Jesús Carbonell, concejal de Movilidad de Valencia, ha declarado que es poco probable que la ciudad cuente con una Zona de Bajas Emisiones (ZBE) debido a la falta de apoyo de los partidos Vox, PSPV y Compromís. Aunque el Partido Popular (PP) ha intentado impulsar la medida, lo ha hecho demasiado tarde, lo que pone en riesgo 150 millones de euros de fondos públicos.
Cuando se le pregunta si Valencia tendrá una ZBE, Carbonell responde con escepticismo, señalando que la decisión se debe a la voluntad de los diferentes partidos políticos, excepto el PP, que a pesar de no simpatizar con la ZBE, intenta cumplir con las obligaciones legales. Carbonell menciona que el PP no negoció con la oposición hasta que Vox rechazó la propuesta, y no mantiene muchas conversaciones con el PSPV, más allá de una reunión presencial.

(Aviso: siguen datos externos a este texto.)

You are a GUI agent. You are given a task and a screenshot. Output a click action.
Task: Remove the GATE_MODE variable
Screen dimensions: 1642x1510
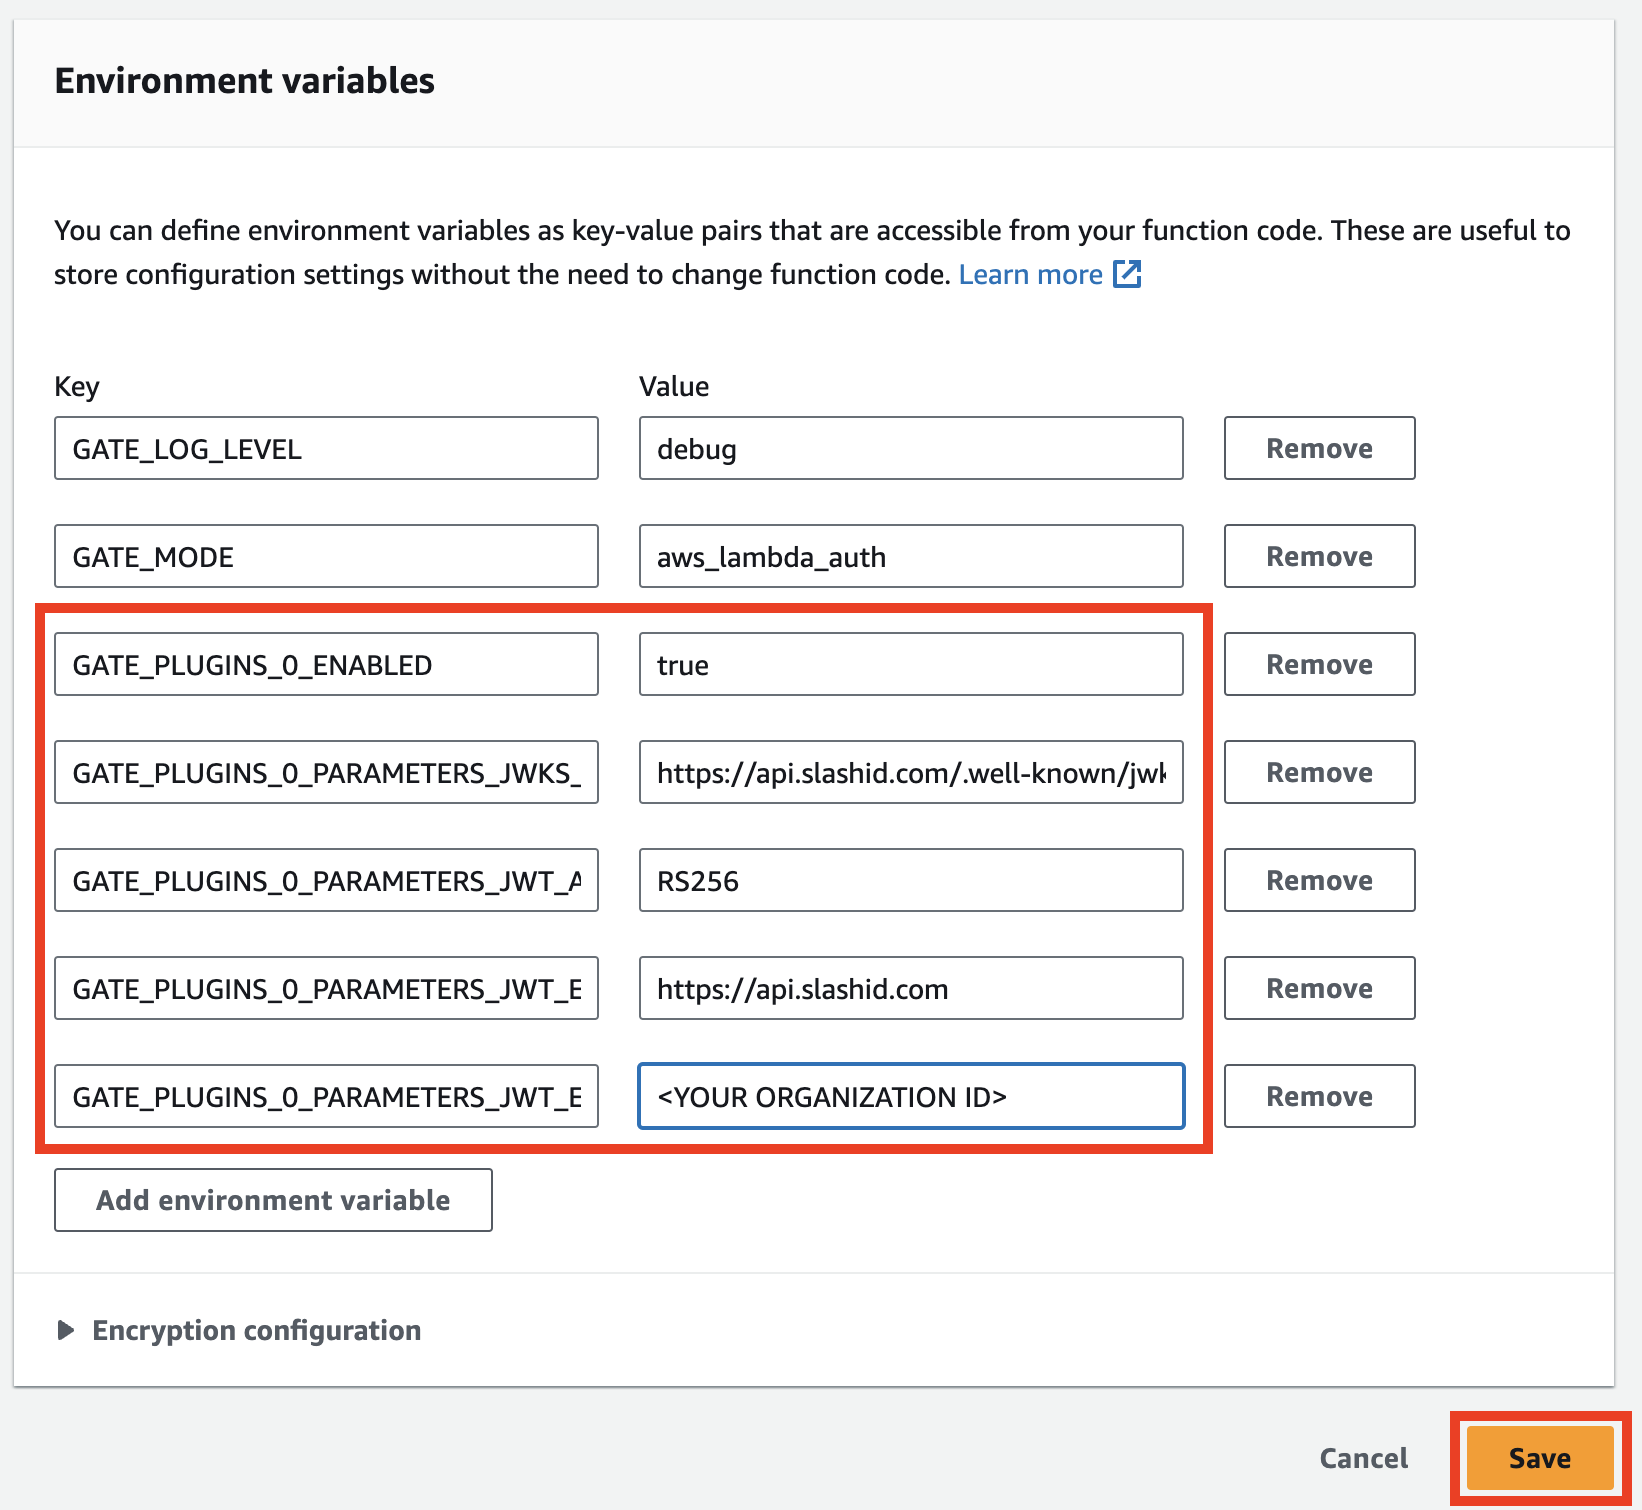1318,556
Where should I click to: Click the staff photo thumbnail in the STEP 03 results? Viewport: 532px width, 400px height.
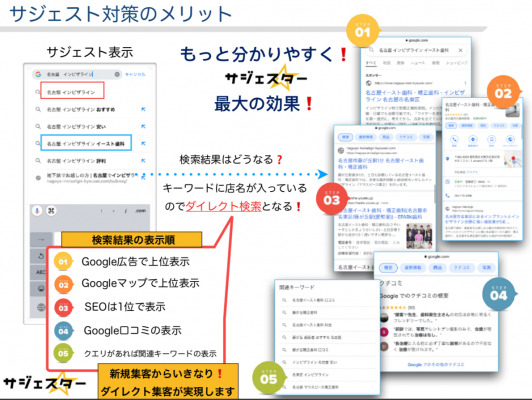(419, 235)
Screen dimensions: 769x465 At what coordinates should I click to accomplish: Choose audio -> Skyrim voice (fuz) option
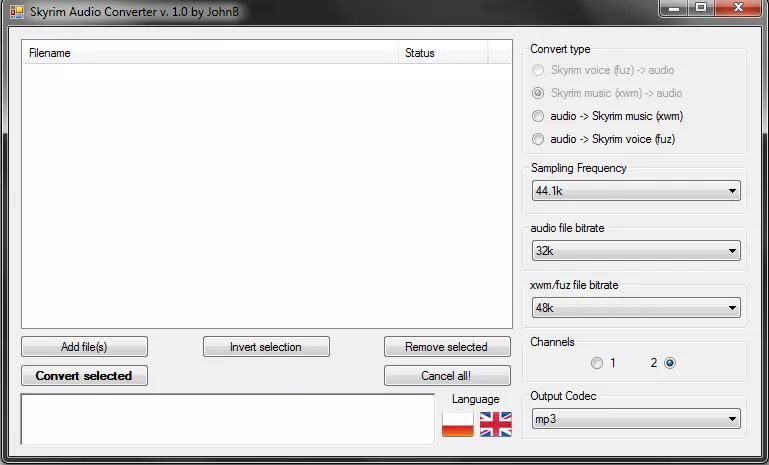(x=539, y=139)
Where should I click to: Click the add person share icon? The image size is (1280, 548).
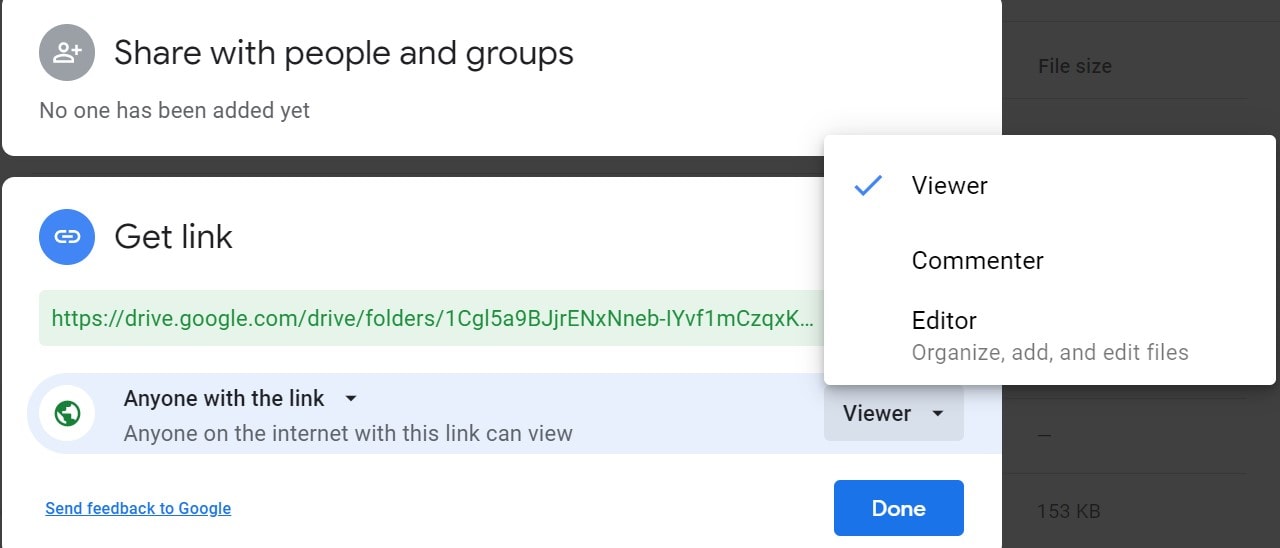[x=67, y=53]
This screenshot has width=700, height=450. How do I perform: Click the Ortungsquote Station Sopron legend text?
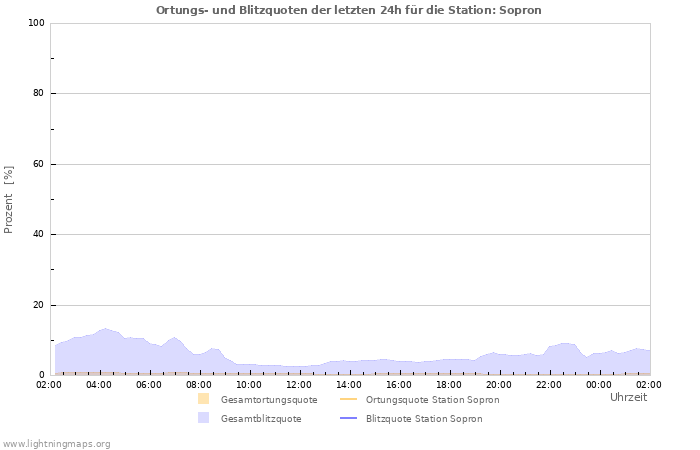click(432, 400)
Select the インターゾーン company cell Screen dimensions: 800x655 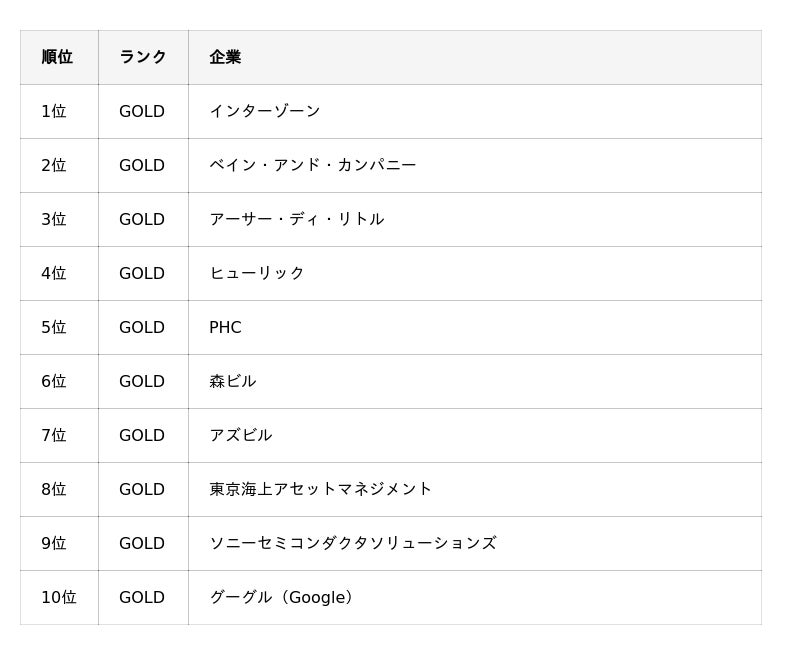point(265,111)
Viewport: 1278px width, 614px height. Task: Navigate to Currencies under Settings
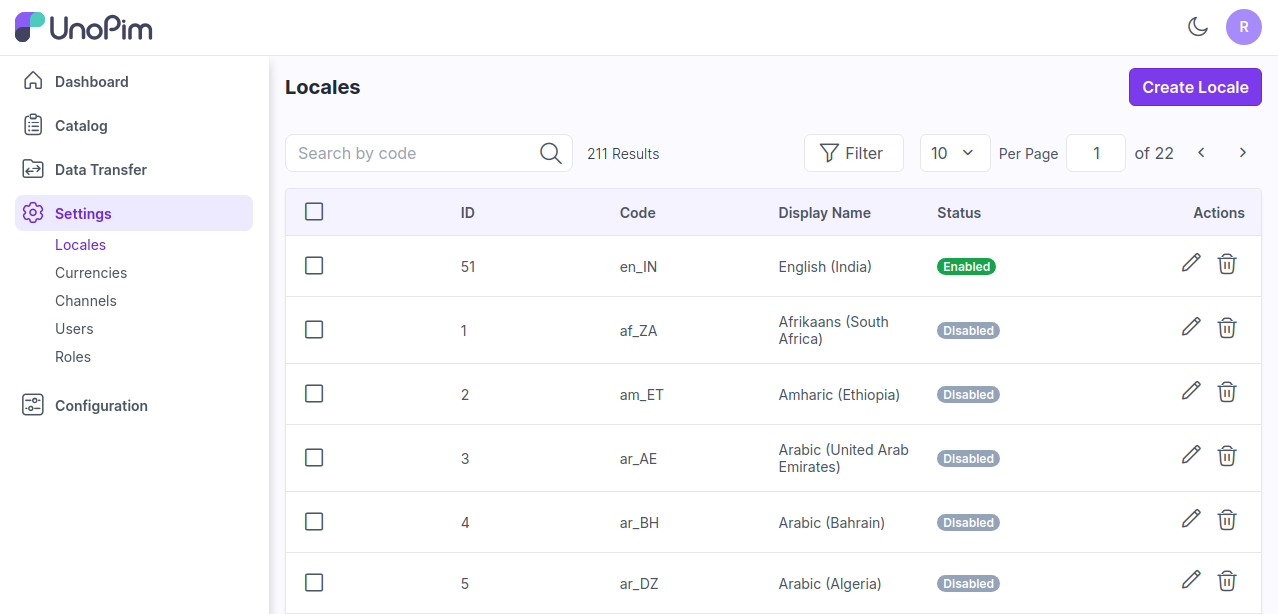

Sobre el corredor verde, el concejal destaca que el PSOE defiende que actualmente no pasan coches, pero insiste en que, con la construcción de nuevas viviendas, será necesario el acceso de transporte público. Carbonell critica que el modelo propuesto por la oposición es el mismo que fue rechazado en las elecciones, y enfatiza que ha presentado tres propuestas que no han sido suficientes para el PSPV.
Respecto a las restricciones para vehículos con etiqueta A, Carbonell explica que el PP proponía que la prohibición comenzara en 2027 para vehículos fuera de Valencia, mientras que el PSPV solicitaba la restricción inmediata. Destaca que comparaciones con ciudades como Madrid y Barcelona, donde la implementación de ZBE ha sido paulatina, no se justifican las urgencias que se plantean para Valencia.
Refiriéndose a Vox, Carbonell expresa su sorpresa por la retirada de su apoyo y menciona que las justificaciones de Vox están basadas en que la legislación sobre las ZBE es una medida nacional, no europea. Además, critica la falta de coherencia del PSOE, que pese a promover la ley climática, ahora se opone a su implementación.
El concejal asegura que cualquier posible multa o medida punitiva derivada de no establecer la ZBE no afectará el presupuesto inmediato y el Ayuntamiento evaluará cualquier decisión del Ministerio en este sentido. Sin embargo, ve muy complicado aprobar una ZBE en este momento y subraya que bastaría con que la oposición se abstuviera para avanzar en el cumplimiento de la ley.
Finalmente, Carbonell lamenta que este conflicto evidencie un fracaso político, pero puntualiza que la responsabilidad es compartida y resalta que el gobierno municipal ha hecho esfuerzos para acercarse a la oposición, que no ha respondido con propuestas concretas. En cuanto a movilidad, Carbonell destaca el aumento en el control de tráfico por radares y las medidas para mejorar la infraestructura vial, rechazando que haya un incremento significativo en accidentes mortales. En cuanto a facilitar la movilidad metropolitana, el Ayuntamiento está colaborando para optimizar el acceso del transporte público a la ciudad.